■ TO BE DONE
Can you carry on the blog post below about dark fairy tales and political correctness, starting right after its final sentence?
-- Start of EXCERPT PROVIDED --
Posted on January 6, 2009January 19, 2025 by admin
From Leg Iron once again

 

 

I once tried to write a children’s story. Honestly, I did. Unfortunately, two of the three main characters were dead by the end of chapter 1 and there was more to come. There was also some interspecies sex on the cards. I abandoned it.

 

 

The Brothers Grimm were not so faint-hearted. In Hansel and Gretel, they tell the tale of two small children deliberately abandoned in the woods by their father, found by an evil witch who wants to eat them, and who escape by roasting the witch alive. In Snow White, a beautiful girl is sent to the woods with a hunter, who has been instructed to kill her and bring back her heart. By her stepmother. She survives and goes to live with seven lonely men, apparently related to Hideous Harman, until her stepmother finds her and poisons her. Red Riding Hood’s granny gets eaten by a wolf who then pretends to be the dead granny in order to eat the little girl. Cinderella gets the crap kicked out of her every day by her stepmother and stepsisters, until Brando the fairy godfather makes her an offer she can’t refuse and she ends up sleeping with fishes. I might not have remembered that last one entirely correctly.

 

 

I remember these tales from childhood. I don’t recall lying awake in terror in case the Three Billy Goats Gruff came around. I don’t remember hiding under the sheets in case the Big Wolf came to blow my house down. In fact, the only scary thing I remember from childhood was the Autons in Dr. Who. Daleks? pah. It was the Autons that had me shivering. Even so, there was no lasting damage (apart from a nasty flashback when Kraftwerk released ‘Showroom Dummies’).

 

 

Children nowadays have to be protected from anything that might scare them or even make them feel a teensy bit uncomfortable. Their parents have decreed that the old fairy tales are not politically correct. So, they want Snow White’s story renamed to avoid references to dwarfs. I suggest casting Hideous Harman as the only midget in the show, and calling it ‘Snow White and the Severed Dwarf’. I could do something with that, I think.

 

 

Rapunzel is, apparently, too ‘dark’. She had thirty feet of blonde hair. How light can it get?
-- End of EXCERPT PROVIDED --
-- Start of STORED RECORDS --
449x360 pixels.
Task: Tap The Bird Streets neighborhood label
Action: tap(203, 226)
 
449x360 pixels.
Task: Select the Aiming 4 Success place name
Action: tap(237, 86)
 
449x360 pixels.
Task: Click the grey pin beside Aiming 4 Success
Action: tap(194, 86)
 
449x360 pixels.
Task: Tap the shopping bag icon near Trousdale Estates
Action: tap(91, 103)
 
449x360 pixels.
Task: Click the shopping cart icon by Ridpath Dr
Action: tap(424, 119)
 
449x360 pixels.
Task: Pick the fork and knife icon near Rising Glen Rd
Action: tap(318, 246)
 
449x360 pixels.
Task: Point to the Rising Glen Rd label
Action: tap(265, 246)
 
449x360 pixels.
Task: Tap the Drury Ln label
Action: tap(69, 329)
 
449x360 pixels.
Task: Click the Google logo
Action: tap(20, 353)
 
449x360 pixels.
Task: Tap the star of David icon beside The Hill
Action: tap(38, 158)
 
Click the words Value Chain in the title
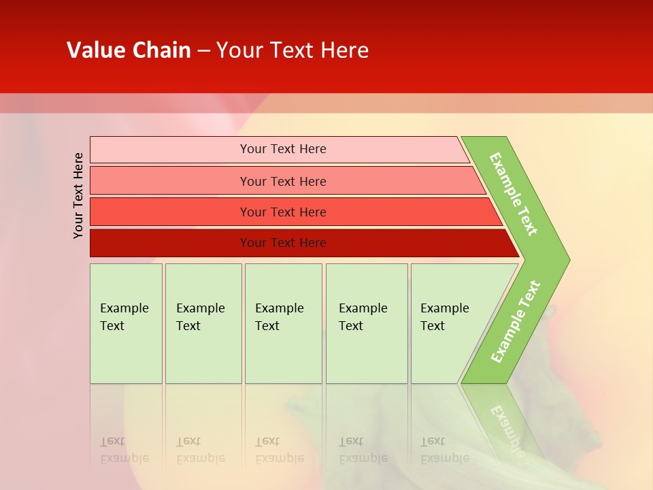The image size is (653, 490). pyautogui.click(x=129, y=50)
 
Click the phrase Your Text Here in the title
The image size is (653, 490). pyautogui.click(x=292, y=50)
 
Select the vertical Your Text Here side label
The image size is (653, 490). pyautogui.click(x=78, y=195)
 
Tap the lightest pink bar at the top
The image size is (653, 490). pyautogui.click(x=170, y=150)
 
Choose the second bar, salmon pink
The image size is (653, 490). pyautogui.click(x=170, y=181)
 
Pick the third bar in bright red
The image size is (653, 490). pyautogui.click(x=170, y=212)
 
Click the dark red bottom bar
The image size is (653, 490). pyautogui.click(x=170, y=243)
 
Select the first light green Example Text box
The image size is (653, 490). pyautogui.click(x=126, y=323)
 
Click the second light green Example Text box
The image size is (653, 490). pyautogui.click(x=203, y=323)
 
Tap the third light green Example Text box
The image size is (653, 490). pyautogui.click(x=282, y=323)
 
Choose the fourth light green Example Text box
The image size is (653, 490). pyautogui.click(x=366, y=323)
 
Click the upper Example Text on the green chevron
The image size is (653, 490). pyautogui.click(x=514, y=194)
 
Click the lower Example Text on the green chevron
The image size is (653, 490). pyautogui.click(x=516, y=322)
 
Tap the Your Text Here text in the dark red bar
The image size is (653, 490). pyautogui.click(x=283, y=243)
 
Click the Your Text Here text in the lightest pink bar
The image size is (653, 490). pyautogui.click(x=283, y=149)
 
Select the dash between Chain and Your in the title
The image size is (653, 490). pyautogui.click(x=203, y=51)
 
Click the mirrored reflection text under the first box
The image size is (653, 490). pyautogui.click(x=124, y=450)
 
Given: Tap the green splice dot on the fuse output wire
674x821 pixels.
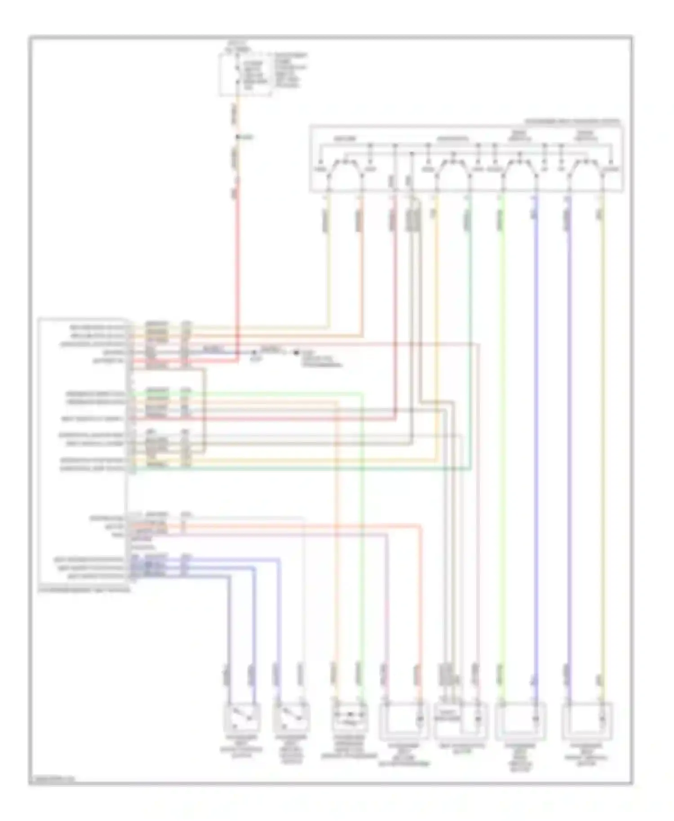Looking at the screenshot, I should coord(238,137).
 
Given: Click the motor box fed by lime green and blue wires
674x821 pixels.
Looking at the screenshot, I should coord(520,721).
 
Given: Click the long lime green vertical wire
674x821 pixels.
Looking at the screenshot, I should coord(502,449).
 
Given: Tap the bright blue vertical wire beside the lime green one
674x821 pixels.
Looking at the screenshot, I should coord(536,449).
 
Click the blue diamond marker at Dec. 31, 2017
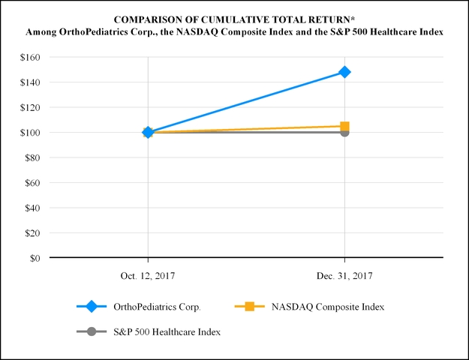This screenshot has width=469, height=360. click(344, 72)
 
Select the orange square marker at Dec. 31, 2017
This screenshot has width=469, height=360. click(344, 126)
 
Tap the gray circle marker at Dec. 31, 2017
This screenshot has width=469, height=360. click(344, 132)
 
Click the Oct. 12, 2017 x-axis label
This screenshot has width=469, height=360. click(148, 276)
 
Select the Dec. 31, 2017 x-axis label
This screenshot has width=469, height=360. click(344, 276)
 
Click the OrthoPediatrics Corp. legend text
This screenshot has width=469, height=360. click(157, 306)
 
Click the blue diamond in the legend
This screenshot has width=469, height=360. click(92, 306)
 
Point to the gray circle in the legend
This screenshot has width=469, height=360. click(92, 332)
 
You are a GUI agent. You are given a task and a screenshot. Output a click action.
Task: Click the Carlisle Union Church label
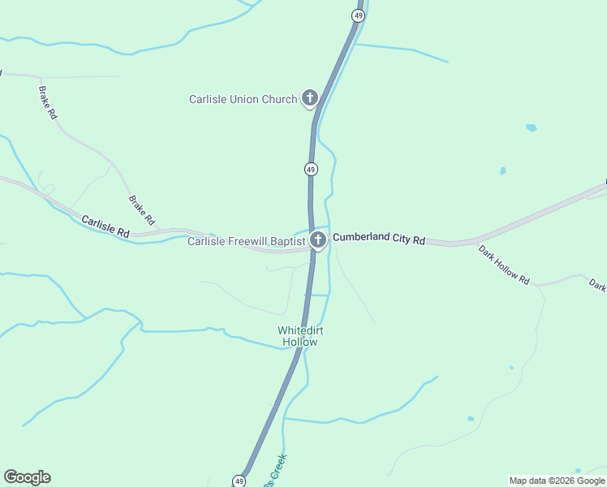(x=243, y=100)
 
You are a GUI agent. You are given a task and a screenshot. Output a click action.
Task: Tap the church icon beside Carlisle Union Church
(x=309, y=99)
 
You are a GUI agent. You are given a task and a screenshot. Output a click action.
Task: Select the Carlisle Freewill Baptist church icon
(x=318, y=240)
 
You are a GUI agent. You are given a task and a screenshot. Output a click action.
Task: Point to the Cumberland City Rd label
(x=379, y=240)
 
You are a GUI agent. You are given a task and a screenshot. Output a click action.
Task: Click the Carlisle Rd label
(x=105, y=226)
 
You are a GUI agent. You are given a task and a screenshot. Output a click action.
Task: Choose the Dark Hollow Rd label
(x=504, y=265)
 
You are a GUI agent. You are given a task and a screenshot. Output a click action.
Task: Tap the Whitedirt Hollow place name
(x=297, y=336)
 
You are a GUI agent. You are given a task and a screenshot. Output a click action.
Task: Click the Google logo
(x=27, y=477)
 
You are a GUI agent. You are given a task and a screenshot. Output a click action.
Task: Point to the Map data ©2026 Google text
(x=556, y=481)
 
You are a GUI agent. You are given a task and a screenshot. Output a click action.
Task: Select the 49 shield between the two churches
(x=311, y=169)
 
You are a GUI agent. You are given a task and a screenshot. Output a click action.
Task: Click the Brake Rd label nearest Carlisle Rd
(x=141, y=210)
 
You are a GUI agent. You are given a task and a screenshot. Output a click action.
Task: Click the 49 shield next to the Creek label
(x=239, y=481)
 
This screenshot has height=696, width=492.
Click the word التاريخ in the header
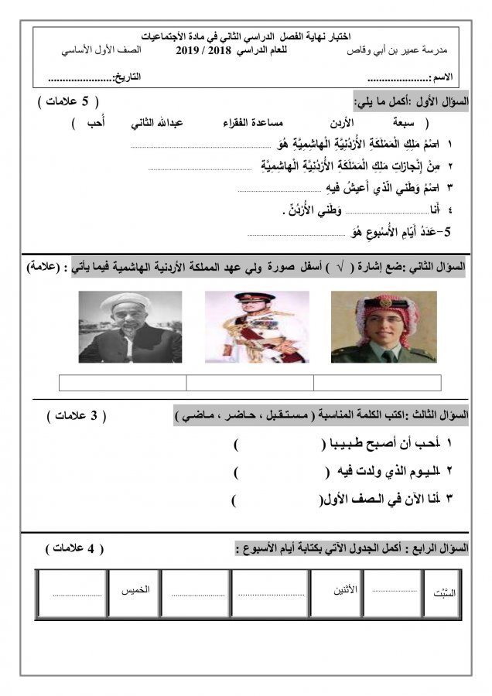tap(128, 78)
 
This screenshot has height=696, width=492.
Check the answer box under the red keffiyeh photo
tap(377, 383)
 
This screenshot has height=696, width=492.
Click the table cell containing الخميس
tap(135, 593)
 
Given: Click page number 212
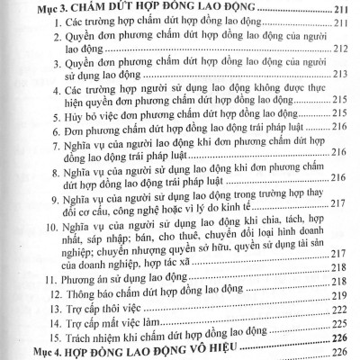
-- End of STORED RECORDS --
■ TASK RESPONSE
Cinderella is ‘outdated’ because she does the housework. She’s treated as a slave – that’s the point of the story. It can’t be sexist because she’s one of four women in the house and none of the other three lift a finger. There are no men.

 

 

A fifth of parents said fairytales were no longer politically correct, while 17 per cent worried they would give their children nightmares.

 

 

I used to love nightmares. Still do. They are the dreams you remember, not the wishy-washy flowers and puppies dreams these parents seem to think all children should have. That way lies weakness and blandness and a total lack of imagination. We face our fears in dreams, where it’s safe, and we can cope better with the real fears of the real world as a result.

 

 

As for politically correct, well let’s see what we can do with the list the Mail gives us. Perhaps they can be updated:

 

 

1. Snow White and the severed dwarf. A tale of a beautiful girl brought up on a council estate, who harbours a slightly psychotic darker side.

 

 

2. Hansel and Gretel. Two middle-class kids dumped in the ghetto, who survive through prostitution and drug dealing until they discover the rather more lucrative aspects of cannibalism, and open their own fast food place, 401 yards from a school.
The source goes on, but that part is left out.